Subject: Re: Differing IP laws
Date: Mon, 24 Apr 2000 19:30:07 -0400

Elaine -HFB- Ashton <> wrote:
> [] quoth:
> *>
> *>[...]O'Reilly is generally accepted as
> *>the top publisher of software-related references
> Actually, O'Reilly does publish quite a range of travel and other varied
> interest books, some of which look rather interesting.
Well, they may publish them, but I don't see them on

(At least not on the front page.)

> And to split hairs, ORA is a top publisher of OpenSource software-related
> titles as I believe a few other publishers carry the old standards.I
> know they publish a Windows line, but a large percentage of their
> titles are on some form of OpenSource-ware. ORA is still a new kid on the
> block. I still have the original first edition of "Make" which I think
> was the first title published by ORA in the mid-80s sometime. They made a
> market out of a tiny niche that has become the poster child of computing
> today.

I don't know their history.  I thought that their first publication was
the Emacs documentation, but I am probably wrong about that.

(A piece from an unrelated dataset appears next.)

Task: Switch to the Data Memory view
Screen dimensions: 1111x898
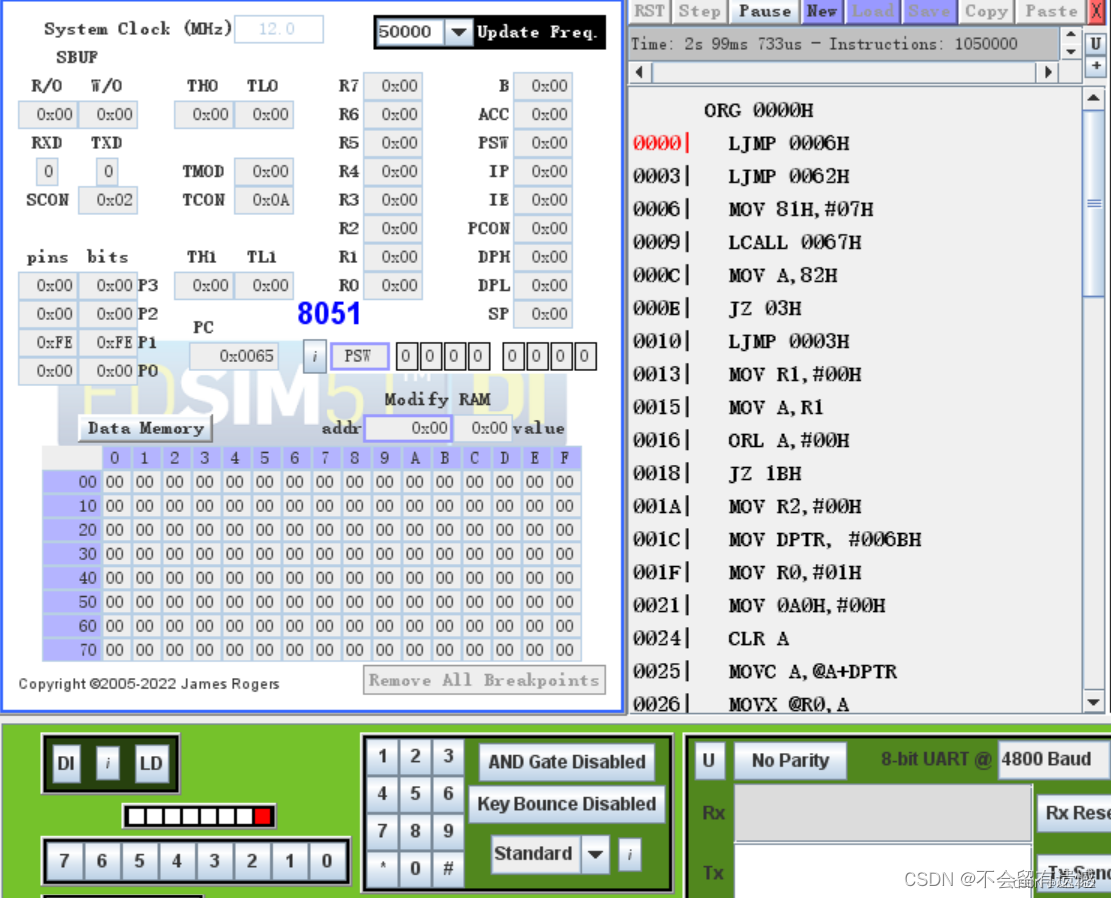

However I disagree with splitting hairs on this one.  Sure, Open Source
is a specialty of theirs, but they have well-regarded titles in Unix
administration, Oracle, Windows, Web technologies, and plenty of other
areas that are not really Open Source.

> *>Secondly the subject at issue is the pirating of O'Reilly books on a
> *>Russian website.  Your position is that the books go out of date, so it
> *>is up to the publisher to come out with new releases and provide value
> This is an open and shut copyright issue.

Good luck enforcing it.

> *>I prefer to have the original unaltered with cosmetic "updates" done
> *>for no good reason than to make the material "current".  Of course
> *>technical work often needs to be updated when the area moves on.  But
> *>a surprising fraction of the time a well-written reference will age
> *>gracefully.
> Does this mean you still use your pink Camel Ben? ;)

I have co-workers who do.

Even though I though I began the transition from math to computers
after it was out of date, I know what book you are referring to.
That says something...

> Almost everything is out of date these days by the time it goes to print.
> Incorporating errata and updates is not a bad thing. The only things that
> have aged well on my shelf have been Knuth and K&R...maybe the vi book.

Errata I agree with you on.  But there are plenty of books that aged
well.  Like the Dragon book on compilers, The Mythical Man-Month,
Code Complete, Advanced Programming in the Unix Environment, The
Design and Evolution fo C++, ...

> Of course, making books themselves OpenSource isn't a bad thing either as
> it allows for frequent updates but the question 'will people pay for
> something they can get for free to help support the production of the
> documentation' remains. What is the essential value of a document or a
> book? In the coming age of 'e-books' this will need to be addressed.

Personally I find dead trees very useful when I want to really learn
a subject, or when I want to browse and get an overview.  I find in
particular that I remember visually where in a book a topic was, but
finding it on a website or in online documentation is harder for me.

Whether that holds for others is another question though.